Erwin Schrödinger expressed the unease we might feel about apparently “making” reality when he mused about a cat inside a box that might or might not have been killed by a random quantum process inside it. Before you look, he asked, is the cat dead and alive at the same time?
The orthodox take on quantum theory, known as the Copenhagen interpretation, says yes: the maths adds up, so just shut up and calculate. “From a practical point of view, it works perfectly,” says Angelo Bassi, a theoretical physicist at the University of Trieste in Italy. “But from a fundamental point of view, why should the wave function collapse?”

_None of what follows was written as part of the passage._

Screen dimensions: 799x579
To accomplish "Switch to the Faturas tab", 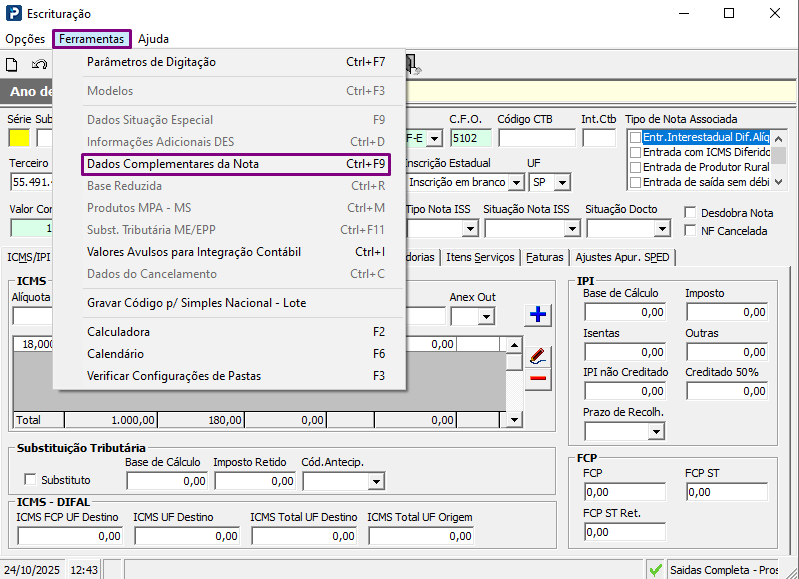I will click(545, 257).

Some physicists argue that it all makes complete sense if you think of the wave function as a way to predict what might happen. It changes with time, just like a weather forecast. “The universe is not made of wave functions, just as it is not made of weather forecasts,” says Christopher Fuchs at the University of Massachusetts, a leading advocate for an interpretation of quantum theory known as quantum Bayesianism, or QBism.
For QBists like Fuchs, quantum theory is a tool for us to better navigate the world, not a description of the world as it exists independent of our presence. So of course the wave function collapses – and how could it be anything other than us doing the collapsing?

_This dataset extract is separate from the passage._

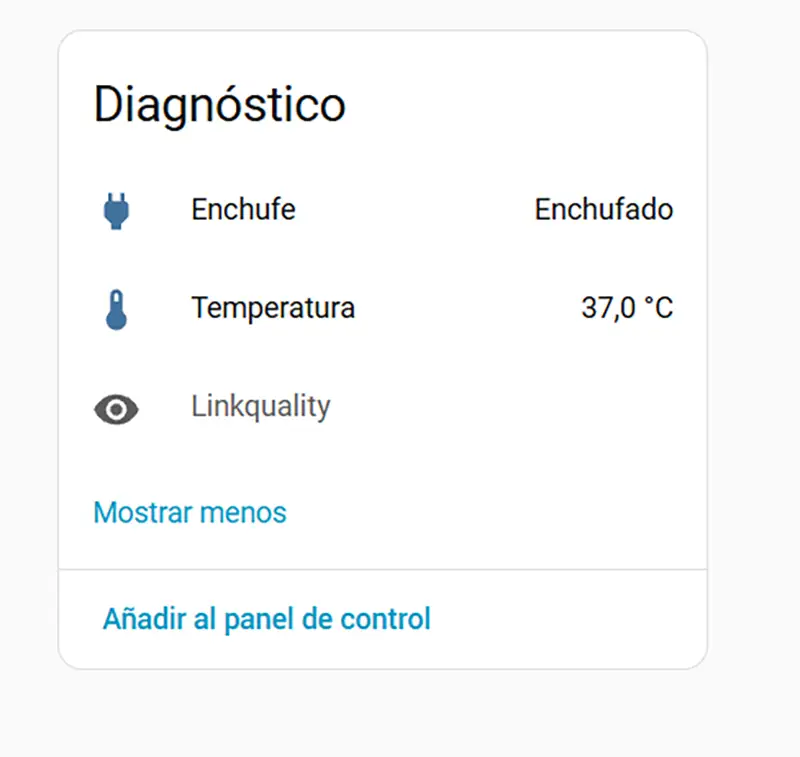Click Mostrar menos to shorten the list
Viewport: 800px width, 757px height.
pyautogui.click(x=189, y=512)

Or you can go to the opposite extreme and say that the wave function doesn’t collapse at all. In the many worlds interpretation, every possible outcome of a measurement encoded in the wave function happens in different universes. No one collapses anything at the point of measurement – the world just splits, carrying us with it into one particular branch.
If you prefer an answer that gives us a hope of understanding physical reality, and doesn’t invoke a multiverse that we can never hope to observe, there is yet another option: that wave functions collapse spontaneously, without the influence of observers. This “objective collapse” was first proposed in the 1970s, but has enjoyed a revival in recent years largely because it promises to submit to empirical testing. “The other interpretations simply aim at reinterpreting the wave function,” says Bassi, who is a proponent.

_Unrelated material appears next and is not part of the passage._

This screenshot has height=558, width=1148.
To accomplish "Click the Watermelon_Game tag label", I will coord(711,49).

In this picture, the chances of an atom’s wave function collapsing on its own is so small that you might have to wait billions of years to see it. Group enough of them together, however, and it rises dramatically. The cumulative effect would be a kind of faint background “noise” of collapsing wave functions that a sensitive enough detector might pick up.
“Testing the large-scale limit of quantum mechanics”, or TEQ, is a project that aims to do just that, and perhaps write the observer out of quantum theory for good. Designed specifically to look for collapse noise, the project involves levitating a bead of glass a few nanometres wide using electric fields, watching its motion closely. The latest version was delayed, but Hendrik Ulbricht at the University of Southampton, UK, who is leading the experiment, expects results within a year. “We are all very excited,” he says.
Looking for noise isn’t something physicists typically do. “Usually, we suppress the noise as much as possible, because the physics is in the signal,” says Ulbricht. But there is an interesting precedent. When astronomers Robert Wilson and Arno Penzias first detected an all-pervasive background radio signal in 1964, they thought it might be coming from New York City, from other galaxies or even from nearby pigeons. Finally, they realised they had discovered the cosmic microwave background, relic radiation left over from the big bang. “There could be a similar story with these collapse models,” says Ulbricht.